= Task =
From the line with "Collapse branch module" through the last line of the records below, both ends included, transcribe only those lines, exactly, and omit the pictures.

= Exercise material =
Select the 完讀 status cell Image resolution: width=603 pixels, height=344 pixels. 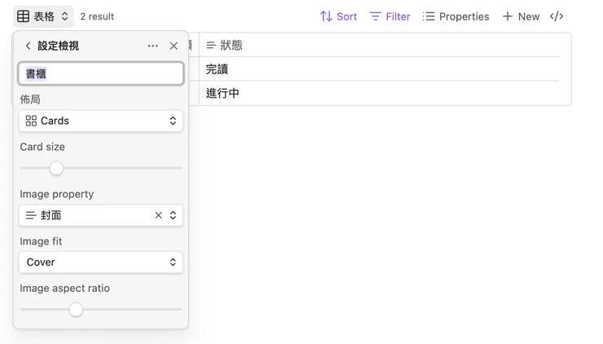[x=217, y=69]
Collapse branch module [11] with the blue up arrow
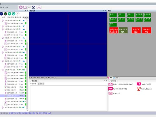This screenshot has height=117, width=156. [24, 21]
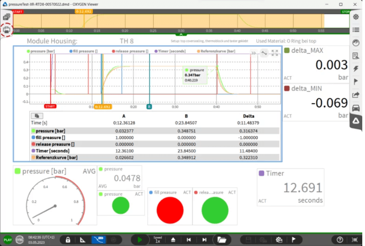The image size is (365, 246).
Task: Open the instruments gauge icon in right sidebar
Action: pyautogui.click(x=356, y=43)
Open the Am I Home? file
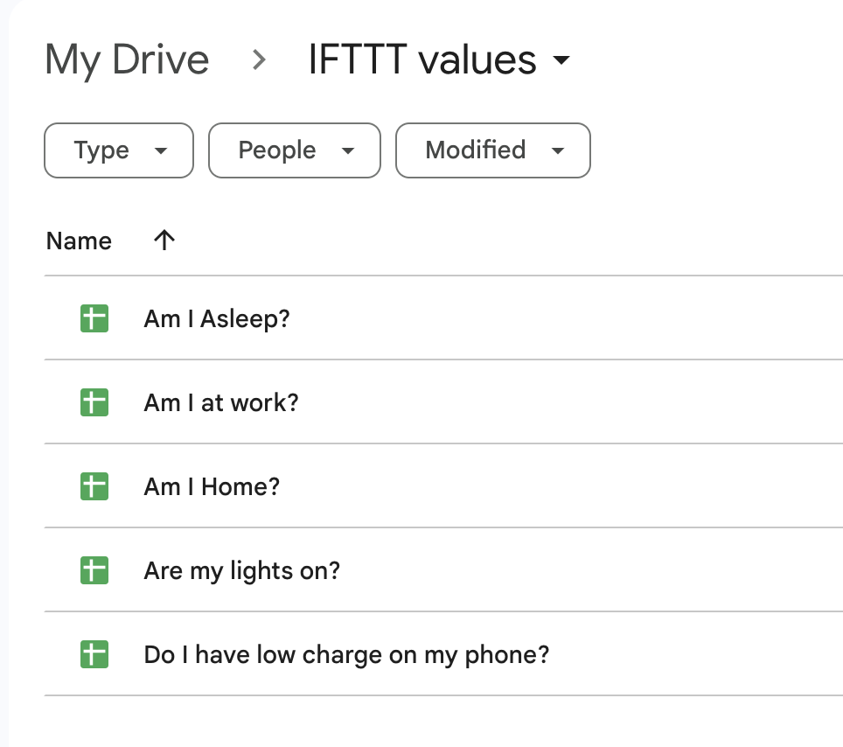 [x=212, y=486]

= Solution =
Collapse branch module [11] with the blue up arrow
This screenshot has height=117, width=156. [24, 21]
The image size is (365, 246).
Task: Open the instruments gauge icon in right sidebar
Action: pyautogui.click(x=356, y=43)
Open the Am I Home? file
 [x=212, y=486]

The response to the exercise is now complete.